DENVER — A man who pleaded guilty to a beating in Towaoc will spend another year in prison after a hearing that delved into a culture of silence among witnesses on the Ute Mountain Ute reservation.

Benny Pargin Watts, 24, was sentenced Friday to 21 months in prison, but he has already spent 274 days in custody.

“You got a real break with this sentence,” U.S. District Judge William Martinez told Watts, who had no criminal history prior to this case.

Martinez noted the “exceptional violence and rage” of the March 28 assault on Sandoval Lopez and Linberg Steven Root. The beating involved a baseball bat, although Watts denied using a bat.

Watts was one of a group of people involved in the beating, although he was the only one indicted for it.

His lawyer, Robert Berger, said Watts accepted a deal to plead guilty to one count of assault in order to avoid causing more problems back home.

“We didn’t want to create any more trouble on the reservation by having a trial and having everybody testify — this is his thinking — and creating a divide,” Berger said.

Although Watts and Berger initially wanted to go to trial, they changed their mind when no one wanted to testify on Watts’ behalf. Several witnesses had been drinking all day, and one witness had fought with one of the victims earlier in the day.

Watts also was drinking before the assault.

The case was “essentially a bar room brawl, and who knows what the facts are,” Berger said.

Watts thinks the sentence is fair, Berger said.

Watts chose to not make a statement during his sentencing hearing.

He has been getting his G.E.D. while in jail and wants to go to art school to be a painter, the judge noted.

The case has already raised long-standing concerns about witness retaliation.

Prosecutors said when Watts struck Root, he said, “This is for my brother Nathaniel Taylor!”

Root was a witness in a 1998 murder case against Taylor, who is Watts’ half-brother.

In that case, Taylor was sentenced to 10 years in prison for the stabbing of Richard Bearshead. The case was not prosecuted until 2003.

Two witnesses heard someone shout about Taylor, and one of them identified Watts as the man who said it, FBI Special Agent Margaret Russin testified.

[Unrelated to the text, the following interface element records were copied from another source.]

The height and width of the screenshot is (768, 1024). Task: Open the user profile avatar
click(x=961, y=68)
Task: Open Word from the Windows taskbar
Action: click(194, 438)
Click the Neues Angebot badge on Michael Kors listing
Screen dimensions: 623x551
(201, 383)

Berger said Watts did not grow up with his half-brother, Taylor, and he did not attack Root as revenge for his long-ago testimony in the murder case.

“The thought that Benny Watts in 2011 is retaliating against Root for that role he had is somewhat fantastic to believe,” Berger said.

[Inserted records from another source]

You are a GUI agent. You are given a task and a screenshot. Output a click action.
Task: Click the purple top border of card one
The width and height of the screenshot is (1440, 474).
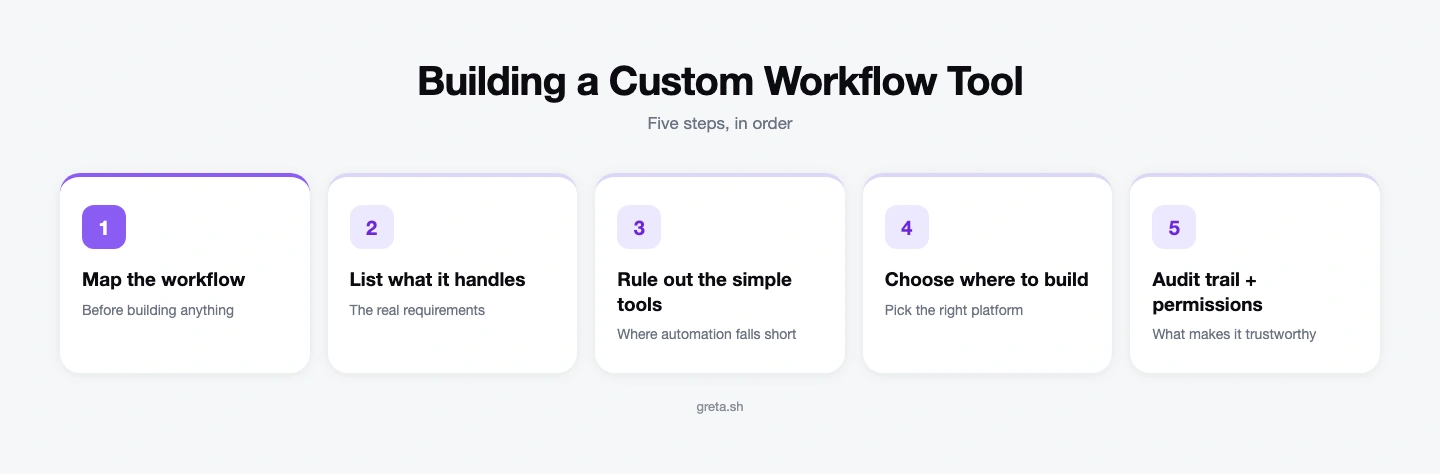click(185, 175)
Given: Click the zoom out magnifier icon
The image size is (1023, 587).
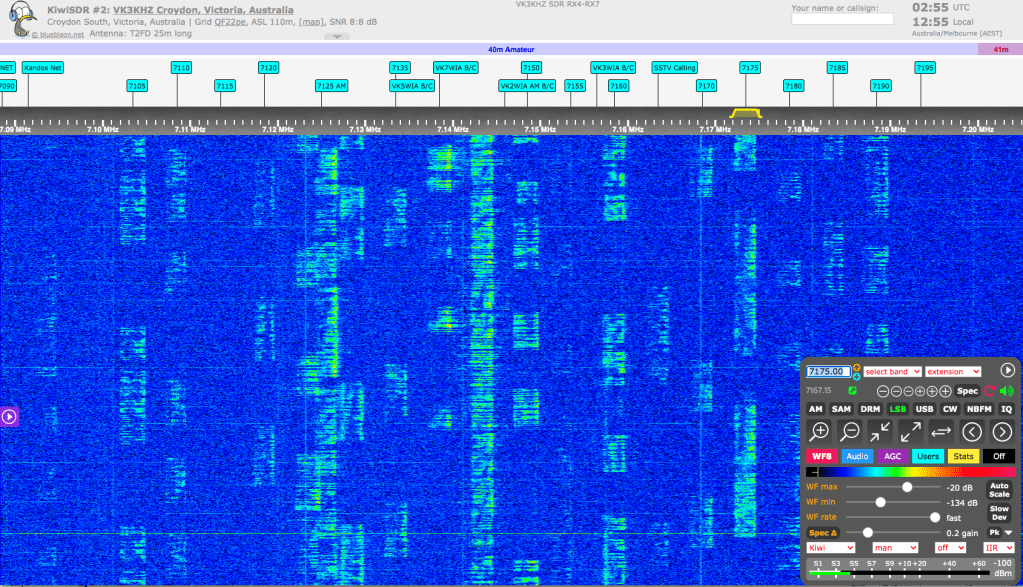Looking at the screenshot, I should 850,432.
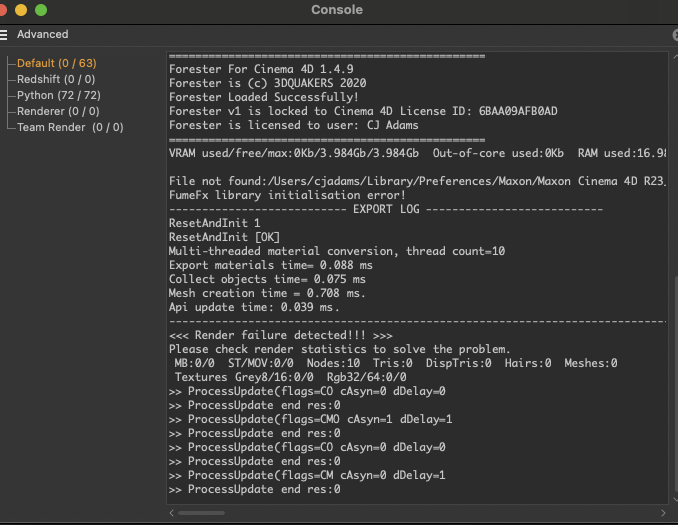Viewport: 678px width, 525px height.
Task: Click the "Forester Loaded Successfully!" log line
Action: point(264,97)
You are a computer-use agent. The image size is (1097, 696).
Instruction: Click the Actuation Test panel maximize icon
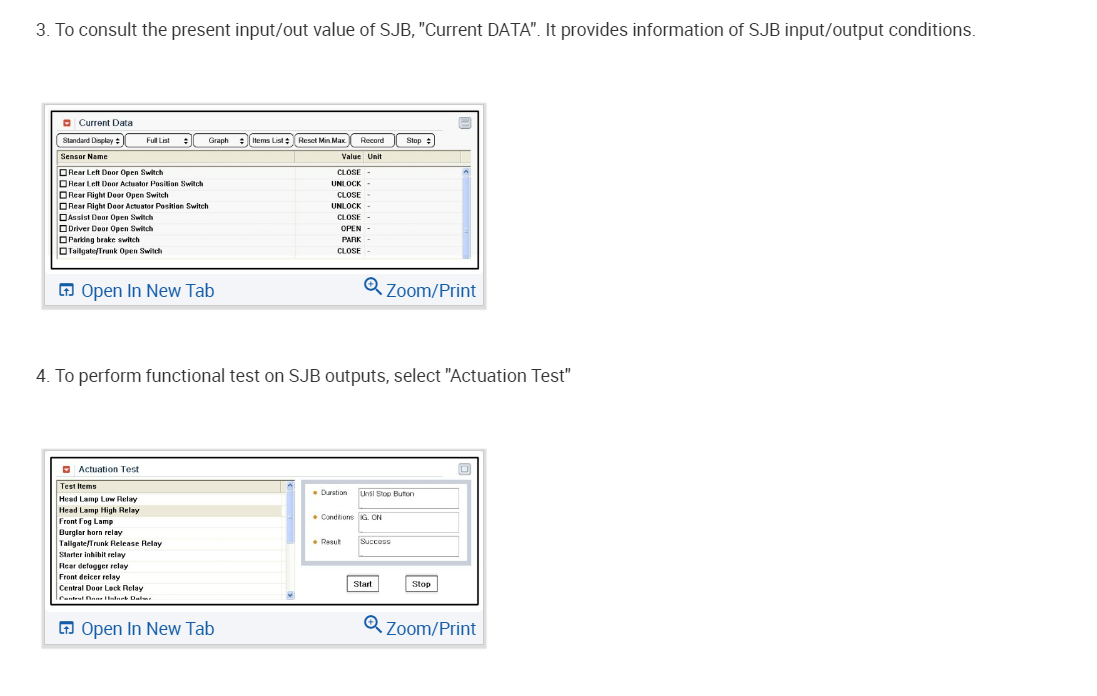coord(465,469)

But Russin said a reluctance of crime witnesses to talk to police is a constant feature of nearly every case she investigates on the reservation.

Towaoc is a small town where nearly everyone is somehow related, she said.

And then there’s fear.

“I think in general there’s a lack of belief the police will be able to protect them if they testify,” Russin said.

Witness intimidation ranges from phone messages to Facebook postings to jailhouse talk “all the way up to homicide,” she said.

Prosecutor Todd Norvell and Berger worked out the 21-month sentence deal in advance, and Norvell urged the judge to support it because it was long enough to do justice but not so long that it would cause hard feelings.

The vast majority of people in Towaoc just want to live in peace and safety, Norvell said.

“This can send a message to the community: Please report. Please come forward,” Norvell said. “”We have to make something positive happen in cases where we get a chance to do that.”